---------- INPUT MATERIAL

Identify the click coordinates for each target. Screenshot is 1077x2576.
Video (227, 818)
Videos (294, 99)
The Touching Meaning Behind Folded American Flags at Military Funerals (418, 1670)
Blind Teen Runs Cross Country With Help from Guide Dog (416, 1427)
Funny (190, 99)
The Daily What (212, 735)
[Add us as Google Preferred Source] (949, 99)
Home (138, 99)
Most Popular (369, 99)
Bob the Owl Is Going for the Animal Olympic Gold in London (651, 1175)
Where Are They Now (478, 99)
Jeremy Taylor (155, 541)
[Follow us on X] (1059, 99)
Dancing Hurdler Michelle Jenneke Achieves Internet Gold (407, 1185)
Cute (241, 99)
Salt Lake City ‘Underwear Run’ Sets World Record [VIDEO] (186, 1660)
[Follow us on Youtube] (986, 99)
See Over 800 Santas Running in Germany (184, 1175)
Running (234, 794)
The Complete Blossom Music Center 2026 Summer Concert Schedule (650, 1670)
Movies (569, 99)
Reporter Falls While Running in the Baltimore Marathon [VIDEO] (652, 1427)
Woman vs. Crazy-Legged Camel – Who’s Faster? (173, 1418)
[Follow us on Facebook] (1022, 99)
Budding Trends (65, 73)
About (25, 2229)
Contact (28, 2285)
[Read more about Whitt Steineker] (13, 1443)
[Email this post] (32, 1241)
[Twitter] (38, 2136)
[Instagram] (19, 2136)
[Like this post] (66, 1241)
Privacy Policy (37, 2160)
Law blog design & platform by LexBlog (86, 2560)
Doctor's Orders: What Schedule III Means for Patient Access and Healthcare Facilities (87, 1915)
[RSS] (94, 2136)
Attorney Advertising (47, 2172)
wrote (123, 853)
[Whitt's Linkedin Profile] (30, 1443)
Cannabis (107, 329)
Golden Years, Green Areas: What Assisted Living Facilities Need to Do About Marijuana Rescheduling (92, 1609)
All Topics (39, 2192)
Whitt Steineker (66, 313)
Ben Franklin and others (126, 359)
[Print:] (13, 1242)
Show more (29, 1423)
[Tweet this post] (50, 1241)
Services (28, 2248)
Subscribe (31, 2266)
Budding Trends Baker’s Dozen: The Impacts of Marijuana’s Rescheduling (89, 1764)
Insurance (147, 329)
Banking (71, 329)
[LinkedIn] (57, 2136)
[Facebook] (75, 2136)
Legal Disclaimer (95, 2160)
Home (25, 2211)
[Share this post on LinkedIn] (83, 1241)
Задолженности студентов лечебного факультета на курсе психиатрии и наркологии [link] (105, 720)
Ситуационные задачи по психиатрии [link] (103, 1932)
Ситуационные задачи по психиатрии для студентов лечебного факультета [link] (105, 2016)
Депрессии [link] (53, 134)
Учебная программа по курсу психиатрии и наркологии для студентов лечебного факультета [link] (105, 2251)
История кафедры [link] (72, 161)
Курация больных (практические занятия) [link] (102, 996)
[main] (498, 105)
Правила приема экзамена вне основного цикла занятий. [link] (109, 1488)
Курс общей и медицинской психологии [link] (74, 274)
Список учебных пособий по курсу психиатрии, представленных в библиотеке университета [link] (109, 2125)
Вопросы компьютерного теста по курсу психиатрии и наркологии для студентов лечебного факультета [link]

--------------------

PROBLEM TO SOLVE »
What you need to do is repeat every record above exactly.

WRITTEN REPLY »
Identify the click coordinates for each target. Screenshot is 1077x2576.
Video (227, 818)
Videos (294, 99)
The Touching Meaning Behind Folded American Flags at Military Funerals (418, 1670)
Blind Teen Runs Cross Country With Help from Guide Dog (416, 1427)
Funny (190, 99)
The Daily What (212, 735)
[Add us as Google Preferred Source] (949, 99)
Home (138, 99)
Most Popular (369, 99)
Bob the Owl Is Going for the Animal Olympic Gold in London (651, 1175)
Where Are They Now (478, 99)
Jeremy Taylor (155, 541)
[Follow us on X] (1059, 99)
Dancing Hurdler Michelle Jenneke Achieves Internet Gold (407, 1185)
Cute (241, 99)
Salt Lake City ‘Underwear Run’ Sets World Record [VIDEO] (186, 1660)
[Follow us on Youtube] (986, 99)
See Over 800 Santas Running in Germany (184, 1175)
Running (234, 794)
The Complete Blossom Music Center 2026 Summer Concert Schedule (650, 1670)
Movies (569, 99)
Reporter Falls While Running in the Baltimore Marathon [VIDEO] (652, 1427)
Woman vs. Crazy-Legged Camel – Who’s Faster? (173, 1418)
[Follow us on Facebook] (1022, 99)
Budding Trends (65, 73)
About (25, 2229)
Contact (28, 2285)
[Read more about Whitt Steineker] (13, 1443)
[Email this post] (32, 1241)
[Twitter] (38, 2136)
[Instagram] (19, 2136)
[Like this post] (66, 1241)
Privacy Policy (37, 2160)
Law blog design & platform by LexBlog (86, 2560)
Doctor's Orders: What Schedule III Means for Patient Access and Healthcare Facilities (87, 1915)
[RSS] (94, 2136)
Attorney Advertising (47, 2172)
wrote (123, 853)
[Whitt's Linkedin Profile] (30, 1443)
Cannabis (107, 329)
Golden Years, Green Areas: What Assisted Living Facilities Need to Do About Marijuana Rescheduling (92, 1609)
All Topics (39, 2192)
Whitt Steineker (66, 313)
Ben Franklin and others (126, 359)
[Print:] (13, 1242)
Show more (29, 1423)
[Tweet this post] (50, 1241)
Services (28, 2248)
Subscribe (31, 2266)
Budding Trends Baker’s Dozen: The Impacts of Marijuana’s Rescheduling (89, 1764)
Insurance (147, 329)
Banking (71, 329)
[LinkedIn] (57, 2136)
[Facebook] (75, 2136)
Legal Disclaimer (95, 2160)
Home (25, 2211)
[Share this post on LinkedIn] (83, 1241)
Задолженности студентов лечебного факультета на курсе психиатрии и наркологии [link] (105, 720)
Ситуационные задачи по психиатрии [link] (103, 1932)
Ситуационные задачи по психиатрии для студентов лечебного факультета [link] (105, 2016)
Депрессии [link] (53, 134)
Учебная программа по курсу психиатрии и наркологии для студентов лечебного факультета [link] (105, 2251)
История кафедры [link] (72, 161)
Курация больных (практические занятия) [link] (102, 996)
[main] (498, 105)
Правила приема экзамена вне основного цикла занятий. [link] (109, 1488)
Курс общей и медицинской психологии [link] (74, 274)
Список учебных пособий по курсу психиатрии, представленных в библиотеке университета [link] (109, 2125)
Вопросы компьютерного теста по курсу психиатрии и наркологии для студентов лечебного факультета [link]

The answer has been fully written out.